Brazilian epidemiologist Jarbas Barbosa was elected this Wednesday (28) as the new director of the Pan American Health Organization (PAHO).

Until now the organization’s deputy director, he obtained 21 of the 37 votes cast in the fourth round of a process carried out during the 30 th Pan American Sanitary Conference, which takes place in Washington, where PAHO is headquartered.

Barbosa will succeed the Dominican Carissa Etienne, whose term ends at the beginning of

and who last Monday said goodbye to the organization he had led for the last ten years.

The vote count had to be repeated several times due to doubts about the transparency of the process expressed by some of member countries, such as Mexico and Chile, and finally it was necessary to reach a fourth round due to the lack of consensus on the candidates.

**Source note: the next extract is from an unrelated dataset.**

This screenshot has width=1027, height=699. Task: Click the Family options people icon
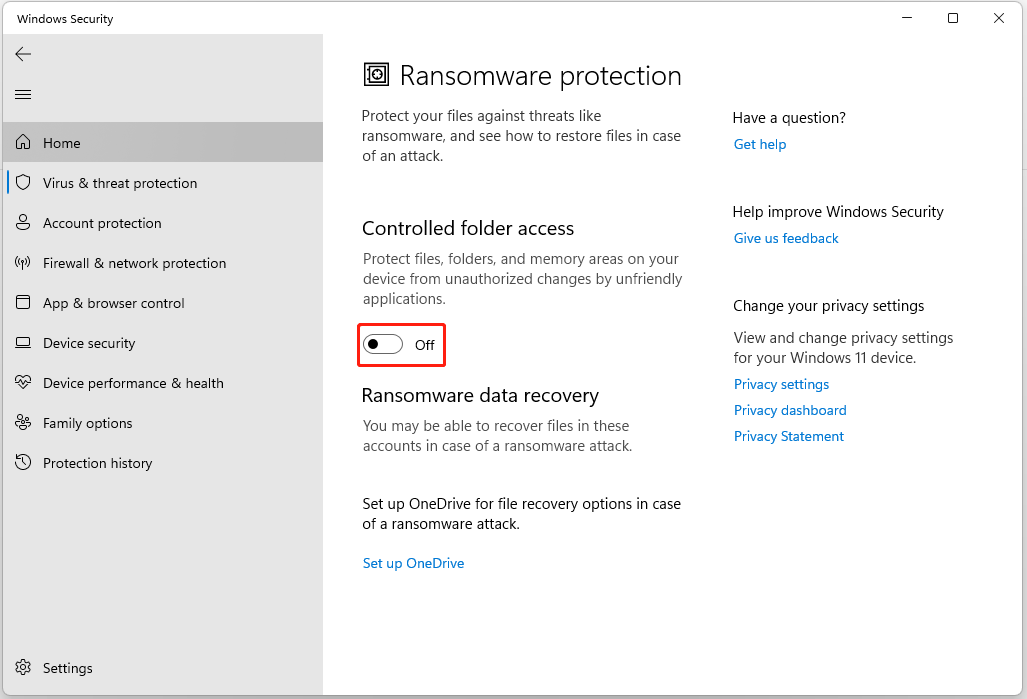(x=23, y=423)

Former director of the National Health Surveillance Agency (Anvisa), Barbosa was one of the creators of the Ma is Doctors, implemented in Brazil during the governments of Dilma Rousseff. A lawsuit in the United States Courts investigates an alleged scheme of work analogous to slavery in the sending of Cuban doctors to work in other countries, in which the Castro dictatorship kept most of the money from the payments.

In April, the epidemiologist was nominated as Brazil’s candidate for the election in PAHO by the Minister of Health, Marcelo Queiroga.

Among Barbosa’s main challenges, will be advising the governments of the region during the recovery of a pandemic that still leaves thousands of deaths on the continent every week.

The numbers are far below, however, those recorded by the region during the most dramatic peaks of the health emergency due to Covid-19.

The new PAHO director will also have to face the stagnation of vaccination rates for other diseases, a situation that has led to the detection of cases of polio in New York and measles in Brazil, diseases that were considered outdated.

A PAHO is the American arm of the World Health Organization (WHO), in charge of advising the governments and health institutions of its 35 Member States and four associated countries.